Investigated the mechanisms driving year-to-year changes in summertime eddy heat transport (EHT) in the western South China Sea (WSCS), combining satellite altimetry data (SEALEVEL_GLO_PHY_L4_MY_008_047), Argo gridded data (BOA-Argo), remotely sensed wind data from the Cross-Calibrated Multi-Platform (CCMP) product, climatological data from the NOAA NCEP World Ocean Atlas (WOA), ocean reanalysis (SODAv3/GODAS), eddy-resolving ocean circulation data from the Ocean General Circulation Model For the Earth Simulator (OFES), and linear stability modeling. Key findings reveal how monsoon-driven currents and large-scale climate patterns modulate heat redistribution via mesoscale eddies in the SCS.
Key Findings:
- Identified the western South China Sea (WSCS) as a hotspot for summertime eddy heat transport (EHT), with significant interannual variability.
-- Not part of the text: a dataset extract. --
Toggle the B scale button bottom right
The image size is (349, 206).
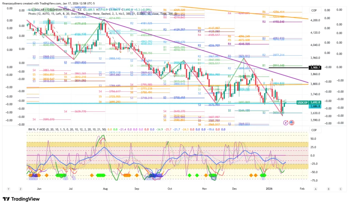click(x=328, y=188)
- Identified two distinct regimes: High-EHT years (1994, 1999, 2002, 2006, 2008, 2009, 2012, 2014) linked to intensified summertime eastward jet (SEJ), with 81% greater heat transport than low-EHT years (1995, 2000, 2001, 2003, 2004, 2007, 2010, 2015, 2017)
- Demonstrated that baroclinic instability—driven by vertical shear from surface-intensified SEJ—enhances eddy kinetic energy (EKE) by 33% in high-EHT summers, leading to more energetic eddies.
- Linked interannual changes in EHT to variations in temperature gradients across the region, influenced by local wind patterns and large-scale climate modes like ENSO.
- Established remote ENSO influence: Eastern boundary Rossby waves alter thermocline tilt, contributing to 45–58% of interannual SSH variability at 5–9 month lags.
Methodological Highlights:
- Applied downgradient eddy diffusivity theory (Stammer 1998) to map EHT hotspots using multi-source data (Satellite altimetry, Argo, reanalysis).
- Applied 2.5-layer reduced gravity model to quantify shear-driven instability, showing 3× faster eddy growth rates (17-day e-folding) in high-EHT years.
- Decomposed forcing mechanisms: Local wind-stress curl (Ekman pumping) explains 45% of EHT variance, while meridional heat flux convergence dominates seasonal cycles.
Impact: This work advances the predictability of oceanic heat redistribution in the South China Sea by quantifying how mesoscale eddies respond to interannual climate variability (e.g., ENSO, monsoon dynamics). Findings were published in Climate Dynamics.